Bien sûr, le SMSI, placé sous le haut patronage de Kofi Annan, est un sommet politique qui va accueillir beaucoup de chefs d’Etat. Il est nécessaire de travailler à ce niveau-là parce que les enjeux sont extrêmement importants : nous plaçons ce sommet sous l’angle du développement durable, et sous le grand « chapeau » des objectifs du Millénaire. Le clivage Nord-Sud est approfondi par les nouvelles technologies : il y a les pays, surtout du Nord, qui sont déjà partis dans un train à grande vitesse, et c’est difficile à rattraper si on ne fait pas quelque chose. Or il est de notre intérêt que ce clivage soit réduit. Le défi est de savoir comment mettre les nouvelles technologies au service du développement.

RFI : Quelles sont les pistes envisagées ?
D. S. :
Cette nouvelle thématique est vaste et compliquée. Nous sommes dans un début de réflexion, comme c’était le cas il y a une dizaine d’années pour l’environnement: les concepts étaient flous… Aujourd’hui, nous cherchons à cerner ce qu’il faut faire pour créer une société de l’information inclusive et équitable. C’est pourquoi tous les partenaires s’affrontent, négocient et travaillent pour s’accorder sur les grands principes et les mesures à prendre. Il s’agit de savoir ce qu’on fait avec l’information. Et comment on peut utiliser et partager le savoir.

Parmi les thèmes importants, il y aura le rôle des médias : quel est-il, dans cette nouvelle société de l’information ? La Suisse considère que c’est un point essentiel, et que les médias doivent y réfléchir eux-mêmes. Les médias, mais aussi les universités, les archives, toutes les sources d’information, ce que nous appelons les «content workers», les producteurs de contenu, doivent développer ensemble une stratégie permettant d’inclure les pays en développement et, pour les pays du Nord, d’inclure les couches désavantagées.

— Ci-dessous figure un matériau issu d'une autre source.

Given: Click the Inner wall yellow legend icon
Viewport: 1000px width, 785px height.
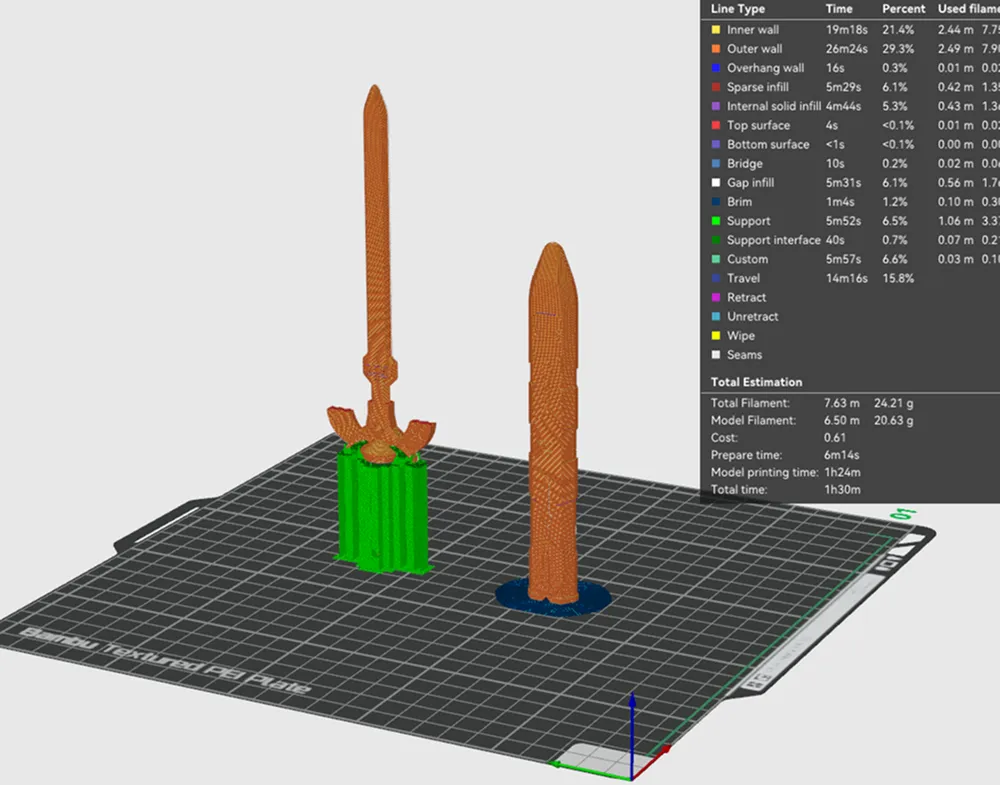Looking at the screenshot, I should (x=714, y=29).
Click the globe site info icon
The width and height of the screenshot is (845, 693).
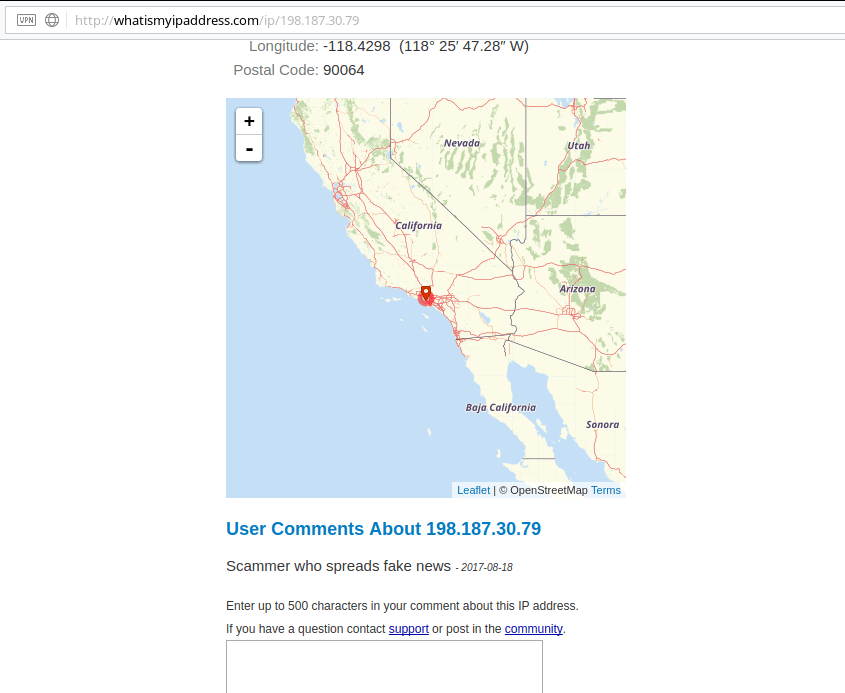click(52, 20)
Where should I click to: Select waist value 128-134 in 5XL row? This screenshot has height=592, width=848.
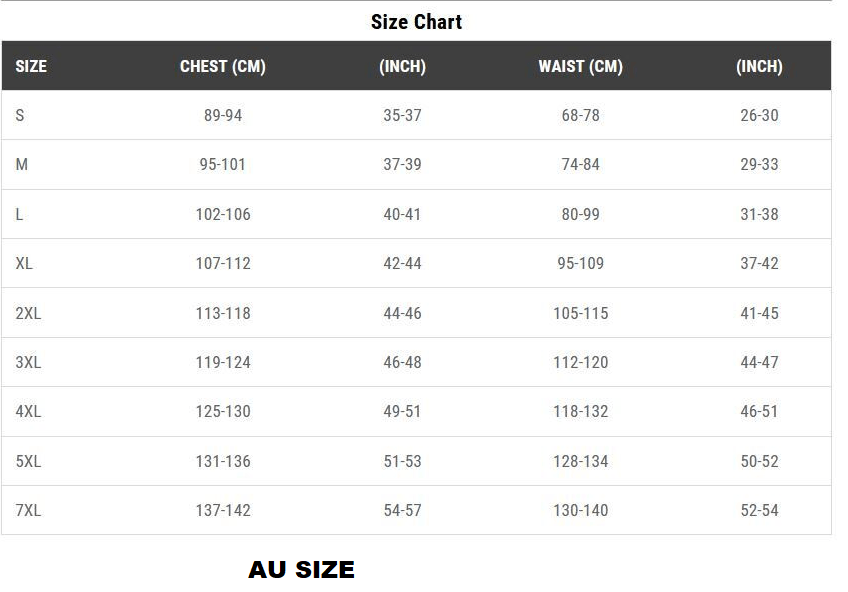[x=580, y=462]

RFI : La Suisse va-t-elle défendre des points particuliers ?
D. S. :
Je viens de mentionner le rôle des médias: nous souhaitons que les textes officiels reconnaissent leur rôle de «stakeholder», de partie prenante aux côtés des gouvernements, ONG et autre secteur privé… Certains disent que ce qui compte c’est l’infrastructure, la connectivité. Mais ce n’est pas vrai: si vous mettez les câbles et les ordinateurs sans rien dedans… Donc le 2e point que nous défendons, c’est la promotion des contenus locaux et la diversité culturelle, car notre pays y est très attaché. En outre, bien sûr, cette nouvelle société doit être basée sur les droits de la personne.

Le 3e grand enjeu est opérationnel –pour nous, le plan d’action est aussi important que les grands principes de la déclaration. Les relations avec le secteur privé, les ONG, la société civile sont essentielles parce qu’on doit travailler ensemble, notamment pour les investissements et pour aboutir à un cadre juridique propice. En ce qui concerne les applications, on va travailler avec des écoles ou des universités mais aussi avec des ONG engagées dans le développement, et avec les médias. Dans la préparation du Sommet, on a fait beaucoup de progrès dans l’implication de tous ces partenaires.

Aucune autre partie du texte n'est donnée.